All lines of the entries with "computer" in them must be listed.

──────── Data for analysis

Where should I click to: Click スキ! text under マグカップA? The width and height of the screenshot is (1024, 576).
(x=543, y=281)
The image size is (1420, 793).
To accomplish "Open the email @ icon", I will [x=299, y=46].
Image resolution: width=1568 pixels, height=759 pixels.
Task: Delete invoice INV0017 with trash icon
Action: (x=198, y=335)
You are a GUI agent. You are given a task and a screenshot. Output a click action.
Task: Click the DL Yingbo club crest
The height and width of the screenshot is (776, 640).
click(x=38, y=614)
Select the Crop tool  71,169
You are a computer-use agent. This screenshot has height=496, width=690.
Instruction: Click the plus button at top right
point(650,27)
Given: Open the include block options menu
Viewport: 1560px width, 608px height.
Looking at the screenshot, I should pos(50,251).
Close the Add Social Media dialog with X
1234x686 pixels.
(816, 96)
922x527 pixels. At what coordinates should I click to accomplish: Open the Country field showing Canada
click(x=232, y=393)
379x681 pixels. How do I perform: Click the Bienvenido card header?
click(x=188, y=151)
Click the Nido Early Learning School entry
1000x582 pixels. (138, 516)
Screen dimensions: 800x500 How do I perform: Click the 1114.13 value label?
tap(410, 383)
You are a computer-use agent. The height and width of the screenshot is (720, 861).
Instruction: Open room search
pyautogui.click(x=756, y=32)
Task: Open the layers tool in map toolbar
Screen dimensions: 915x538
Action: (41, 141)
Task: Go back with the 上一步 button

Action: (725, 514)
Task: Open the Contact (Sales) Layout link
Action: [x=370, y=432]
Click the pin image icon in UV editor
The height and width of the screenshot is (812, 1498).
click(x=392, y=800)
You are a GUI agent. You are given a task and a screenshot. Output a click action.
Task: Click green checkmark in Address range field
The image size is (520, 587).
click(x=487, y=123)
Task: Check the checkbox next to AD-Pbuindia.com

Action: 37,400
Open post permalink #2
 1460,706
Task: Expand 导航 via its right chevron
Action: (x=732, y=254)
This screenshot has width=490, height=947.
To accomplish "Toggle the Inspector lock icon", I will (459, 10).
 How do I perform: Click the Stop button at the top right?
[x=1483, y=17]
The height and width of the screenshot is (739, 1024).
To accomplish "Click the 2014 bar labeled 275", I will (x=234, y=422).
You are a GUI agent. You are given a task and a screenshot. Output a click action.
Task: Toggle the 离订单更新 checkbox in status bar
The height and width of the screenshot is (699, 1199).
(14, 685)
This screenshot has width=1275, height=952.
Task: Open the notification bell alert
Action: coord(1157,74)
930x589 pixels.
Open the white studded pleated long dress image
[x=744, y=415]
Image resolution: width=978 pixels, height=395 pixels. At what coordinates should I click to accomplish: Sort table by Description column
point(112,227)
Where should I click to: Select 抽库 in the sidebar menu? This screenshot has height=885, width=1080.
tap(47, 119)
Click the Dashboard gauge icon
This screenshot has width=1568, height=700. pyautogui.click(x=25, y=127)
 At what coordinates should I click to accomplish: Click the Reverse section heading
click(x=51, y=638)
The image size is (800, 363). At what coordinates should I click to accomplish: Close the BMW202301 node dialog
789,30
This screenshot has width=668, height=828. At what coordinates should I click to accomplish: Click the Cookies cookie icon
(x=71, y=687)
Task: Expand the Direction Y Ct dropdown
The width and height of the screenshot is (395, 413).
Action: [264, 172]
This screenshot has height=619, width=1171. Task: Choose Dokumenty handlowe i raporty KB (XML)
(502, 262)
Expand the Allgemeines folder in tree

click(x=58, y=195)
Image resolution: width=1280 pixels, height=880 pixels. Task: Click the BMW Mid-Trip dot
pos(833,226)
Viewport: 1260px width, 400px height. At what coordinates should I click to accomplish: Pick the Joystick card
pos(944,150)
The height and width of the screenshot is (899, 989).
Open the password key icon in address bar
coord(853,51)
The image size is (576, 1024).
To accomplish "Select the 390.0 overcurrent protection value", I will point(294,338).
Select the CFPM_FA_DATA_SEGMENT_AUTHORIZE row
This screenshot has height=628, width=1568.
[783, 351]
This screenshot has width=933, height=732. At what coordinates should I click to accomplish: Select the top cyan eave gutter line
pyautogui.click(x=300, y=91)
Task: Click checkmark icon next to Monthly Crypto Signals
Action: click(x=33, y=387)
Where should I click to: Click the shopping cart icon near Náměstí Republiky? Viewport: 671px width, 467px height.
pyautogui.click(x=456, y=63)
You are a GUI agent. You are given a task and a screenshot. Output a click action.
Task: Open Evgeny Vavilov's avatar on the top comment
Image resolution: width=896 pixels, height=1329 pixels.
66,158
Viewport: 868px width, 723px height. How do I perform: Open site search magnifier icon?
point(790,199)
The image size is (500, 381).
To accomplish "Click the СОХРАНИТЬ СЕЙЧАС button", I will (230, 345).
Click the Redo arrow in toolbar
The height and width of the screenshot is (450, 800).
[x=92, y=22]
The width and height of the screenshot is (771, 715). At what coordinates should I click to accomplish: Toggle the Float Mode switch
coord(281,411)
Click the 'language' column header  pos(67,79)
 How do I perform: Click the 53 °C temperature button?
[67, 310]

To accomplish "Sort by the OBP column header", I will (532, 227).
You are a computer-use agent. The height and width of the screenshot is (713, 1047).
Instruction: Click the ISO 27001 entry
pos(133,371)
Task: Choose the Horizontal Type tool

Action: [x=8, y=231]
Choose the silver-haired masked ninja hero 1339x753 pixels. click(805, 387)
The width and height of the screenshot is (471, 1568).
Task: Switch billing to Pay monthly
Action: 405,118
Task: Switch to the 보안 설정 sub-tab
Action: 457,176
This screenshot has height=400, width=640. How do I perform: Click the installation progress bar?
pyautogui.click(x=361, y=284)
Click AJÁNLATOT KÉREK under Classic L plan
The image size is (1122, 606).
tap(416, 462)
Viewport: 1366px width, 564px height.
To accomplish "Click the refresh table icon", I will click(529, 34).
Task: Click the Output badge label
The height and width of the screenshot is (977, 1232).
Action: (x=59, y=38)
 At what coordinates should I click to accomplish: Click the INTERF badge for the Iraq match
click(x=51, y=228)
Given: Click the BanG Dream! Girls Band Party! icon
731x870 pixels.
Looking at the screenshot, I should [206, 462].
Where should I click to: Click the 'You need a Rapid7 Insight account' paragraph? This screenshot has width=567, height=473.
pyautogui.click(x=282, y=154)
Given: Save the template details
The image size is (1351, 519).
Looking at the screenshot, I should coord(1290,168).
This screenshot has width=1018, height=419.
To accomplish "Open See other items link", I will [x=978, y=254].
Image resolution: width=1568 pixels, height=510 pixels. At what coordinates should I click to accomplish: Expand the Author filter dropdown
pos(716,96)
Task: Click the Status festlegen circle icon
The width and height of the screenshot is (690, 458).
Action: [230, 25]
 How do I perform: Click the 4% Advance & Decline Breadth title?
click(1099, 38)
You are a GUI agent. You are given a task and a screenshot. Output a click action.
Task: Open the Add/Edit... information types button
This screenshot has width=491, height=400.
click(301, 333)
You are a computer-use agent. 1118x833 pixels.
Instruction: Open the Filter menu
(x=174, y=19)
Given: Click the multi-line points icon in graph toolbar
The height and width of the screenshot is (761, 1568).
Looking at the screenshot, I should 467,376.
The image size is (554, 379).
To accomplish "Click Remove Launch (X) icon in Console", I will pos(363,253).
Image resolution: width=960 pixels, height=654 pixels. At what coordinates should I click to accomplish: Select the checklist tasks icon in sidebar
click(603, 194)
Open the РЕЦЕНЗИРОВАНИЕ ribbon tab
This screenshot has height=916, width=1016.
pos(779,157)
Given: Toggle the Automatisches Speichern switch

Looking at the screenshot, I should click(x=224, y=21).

────────────────

- **Exercise response**:
You are a computer-use agent. This screenshot has height=496, width=690.
You are a computer-use agent. The height and width of the screenshot is (720, 861).
You are a computer-use agent. The height and width of the screenshot is (713, 1047).
You are a computer-use agent. 1118x833 pixels.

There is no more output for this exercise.